一方、オンチェーン上のトークンと裏付け資産では満期や流動性の観点で相違があり、発行体に対する信用リスクは依然として残ります。さらに、RWAトークンではオンチェーン上での即時償還・換金が可能なため、裏付け資産の資産価値や発行体の財務健全性への疑念が生じた場合、取引者は自身の資産を守るために即時換金を要求し、結果として取付け騒ぎが発生する恐れがあります。過去には一部のMMFが元本割れを起こした事例もあり、その影響で取引が緊張状態に陥ったことがあります。システミックリスクを抑えるためにも、裏付け資産となるRWAに対する信用や発行体の財務健全性は今後ますます重要視されるでしょう。
このような課題に対応するため、規制当局を含むさまざまなプレーヤーによって本領域は慎重に検討される必要があります。こういった信用への依存を低減させるには、検証済のコントラクトアドレスを用いてブロックチェーン上に債券を発行するなど、オンチェーン上に資産が直接記録され、資産健全性や流動性をオンチェーン上で検証できる環境の整備が求められます。この仕組みによって、取引者はより安全で効率的な資産運用を実現でき、Web3.0が目指す誰もが検証可能な経済基盤の実現に近づくことができるのではないでしょうか。
4.今後の展望
RWAトークンは現実資産・権利が関係する以上、トークンの移転と現実資産の権利移転を一致させる必要があります。権利移転に関しては、現実資産の法的位置づけによって必要な手続きが異なるうえ、トークンをブロックチェーン上で移転させれば、実世界の権利も必ず移転できるとは限りません。したがって、トークンの移転と現実資産の権利移転の紐づけを保証するプレーヤーが必要となります。特に、社債や不動産においては、現行法上、金融機関が裏付け資産や原簿の管理を行い、権利移転の整合性を担保する必要があります。つまり、金融機関がトラストポイントとなりオンチェーンと現実資産を紐づける役割を担うことが期待されます。

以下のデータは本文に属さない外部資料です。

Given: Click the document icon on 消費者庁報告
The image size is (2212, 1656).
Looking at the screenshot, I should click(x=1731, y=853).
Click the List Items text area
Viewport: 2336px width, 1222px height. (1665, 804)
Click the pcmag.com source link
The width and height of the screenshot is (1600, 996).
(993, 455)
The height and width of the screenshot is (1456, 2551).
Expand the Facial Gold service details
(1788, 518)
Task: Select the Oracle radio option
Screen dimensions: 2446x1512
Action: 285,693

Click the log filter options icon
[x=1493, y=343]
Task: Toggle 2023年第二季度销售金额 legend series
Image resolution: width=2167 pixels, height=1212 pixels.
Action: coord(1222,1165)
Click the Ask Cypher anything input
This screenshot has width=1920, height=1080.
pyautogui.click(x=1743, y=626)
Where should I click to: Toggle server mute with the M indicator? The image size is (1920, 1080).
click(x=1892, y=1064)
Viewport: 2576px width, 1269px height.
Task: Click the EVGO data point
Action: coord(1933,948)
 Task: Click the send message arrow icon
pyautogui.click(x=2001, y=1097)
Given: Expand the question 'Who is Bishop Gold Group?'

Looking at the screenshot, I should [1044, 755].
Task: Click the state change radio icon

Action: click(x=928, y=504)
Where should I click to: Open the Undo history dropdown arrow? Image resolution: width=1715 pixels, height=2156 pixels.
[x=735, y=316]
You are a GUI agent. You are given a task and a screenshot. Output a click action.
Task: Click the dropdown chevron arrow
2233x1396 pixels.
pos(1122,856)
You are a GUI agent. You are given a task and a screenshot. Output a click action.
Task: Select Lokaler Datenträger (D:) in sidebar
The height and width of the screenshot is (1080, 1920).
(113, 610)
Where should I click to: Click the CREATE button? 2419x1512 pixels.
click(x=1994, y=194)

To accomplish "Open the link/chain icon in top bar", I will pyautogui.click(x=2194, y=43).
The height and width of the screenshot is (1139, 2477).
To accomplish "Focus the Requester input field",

一方、P2P取引など、仲介者を介さない形で取引を行う場合、そのトークンの移転がユーザーの意図した取引なのか、事業者側では判断が難しい場合があります。RWAトークンをより広範な領域で活用していくためには、事業者側で管理するホワイトリスト間でのみ取引を可能とするなど、ブロックチェーンの特徴と利用者保護の観点を両立するようなサービス設計が求められていくと考えられます。
また、RWAのトークン化が進むほど、現実世界からオンチェーン上に資金が流入・滞留され、溜まっていく資金に注目したさらなる商品組成が進む、といった正の循環が発生し、エコシステムが急激に成長する可能性があります。オンチェーン上での金融取引の拡大は、通常時は仲介する金融機関の業務負担軽減や、24時間365日即時決済の実現による恩恵を市場参加者全員が受けられるというメリットがある一方で、ストレス時においては資金流動性が高まることによる取付け騒ぎの発生やシステミックリスクの増大といった懸念事項もあります。市場参加者によるモラルハザードを防止するためにも、各国の規制当局や業界団体が積極的にルールメイクを行い、健全な市場を形成していくことが今後求められていくのではないでしょうか。